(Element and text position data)
++++++++++++++++++++
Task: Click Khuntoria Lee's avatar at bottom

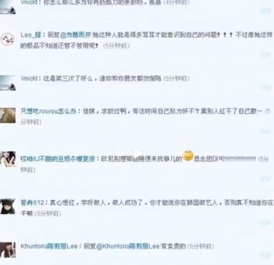Action: (8, 250)
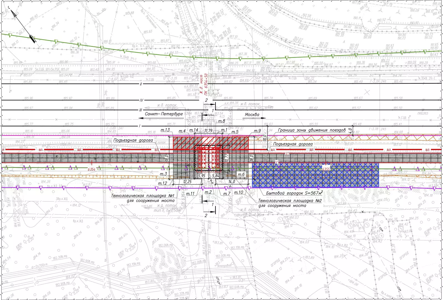Viewport: 443px width, 300px height.
Task: Select point label т.8
Action: 222,121
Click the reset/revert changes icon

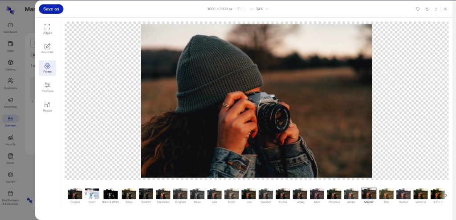click(418, 9)
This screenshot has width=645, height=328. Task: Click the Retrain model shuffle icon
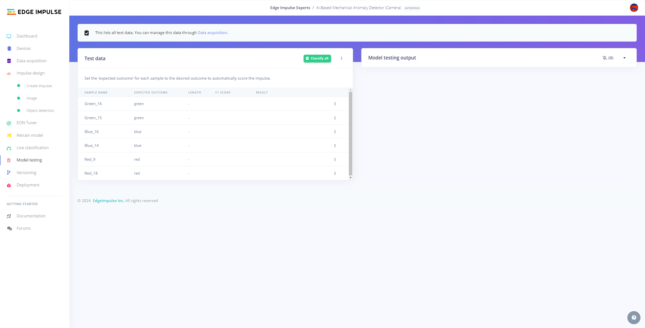pos(9,136)
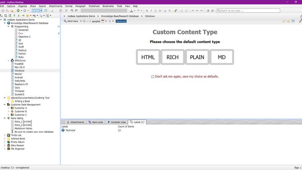Click the star bookmark icon
The image size is (302, 170).
pos(28,16)
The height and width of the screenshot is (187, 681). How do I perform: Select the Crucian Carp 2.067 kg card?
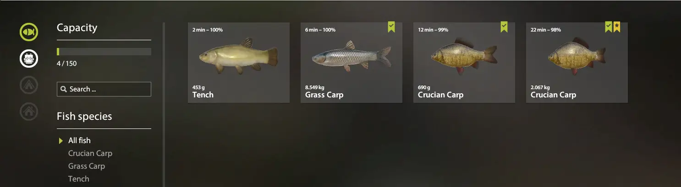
++++++++++++++++++++
PROBLEM TO SOLVE: Could you rewrite the part of the entries that runs from the line containing "Click the reset/revert changes icon" through the end of the entries as a numbered list, with blank lines and pictures left out?

RESPONSE TO THIS EXERCISE:
1. Click the reset/revert changes icon
2. click(418, 9)
3. This screenshot has width=645, height=328. Task: Click the Retrain model shuffle icon
4. pos(9,136)
5. Click the star bookmark icon
6. The image size is (302, 170).
7. pos(28,16)
8. The height and width of the screenshot is (187, 681). How do I perform: Select the Crucian Carp 2.067 kg card?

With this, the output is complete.